Exercise requirements.
Reading the records below, how many lines contain "dimensions"? Respond with a number and nothing else.

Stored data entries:
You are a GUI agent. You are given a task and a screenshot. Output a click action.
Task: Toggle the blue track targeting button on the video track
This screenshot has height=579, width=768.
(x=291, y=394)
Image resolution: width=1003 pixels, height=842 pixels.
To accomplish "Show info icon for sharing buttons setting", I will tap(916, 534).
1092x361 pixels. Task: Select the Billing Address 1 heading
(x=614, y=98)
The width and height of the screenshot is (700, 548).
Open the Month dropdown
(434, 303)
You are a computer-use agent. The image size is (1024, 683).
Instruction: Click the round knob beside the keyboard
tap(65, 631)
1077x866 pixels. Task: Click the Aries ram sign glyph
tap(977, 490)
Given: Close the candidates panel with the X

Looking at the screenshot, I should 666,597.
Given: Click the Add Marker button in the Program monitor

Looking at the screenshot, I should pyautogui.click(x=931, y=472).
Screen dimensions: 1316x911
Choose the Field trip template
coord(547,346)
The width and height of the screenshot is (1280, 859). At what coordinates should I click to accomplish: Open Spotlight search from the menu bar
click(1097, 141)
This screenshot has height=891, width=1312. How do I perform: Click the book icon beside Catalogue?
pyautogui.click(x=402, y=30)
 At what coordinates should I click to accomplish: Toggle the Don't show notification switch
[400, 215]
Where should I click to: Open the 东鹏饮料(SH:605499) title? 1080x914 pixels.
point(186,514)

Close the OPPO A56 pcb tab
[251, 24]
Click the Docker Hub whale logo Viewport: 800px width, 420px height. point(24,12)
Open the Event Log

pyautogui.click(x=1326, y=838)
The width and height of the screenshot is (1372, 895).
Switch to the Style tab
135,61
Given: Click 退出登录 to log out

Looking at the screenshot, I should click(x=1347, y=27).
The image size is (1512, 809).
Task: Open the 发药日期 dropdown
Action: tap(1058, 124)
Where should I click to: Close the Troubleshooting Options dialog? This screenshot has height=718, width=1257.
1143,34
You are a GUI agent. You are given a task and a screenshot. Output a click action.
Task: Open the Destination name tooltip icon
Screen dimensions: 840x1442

Written solution.
2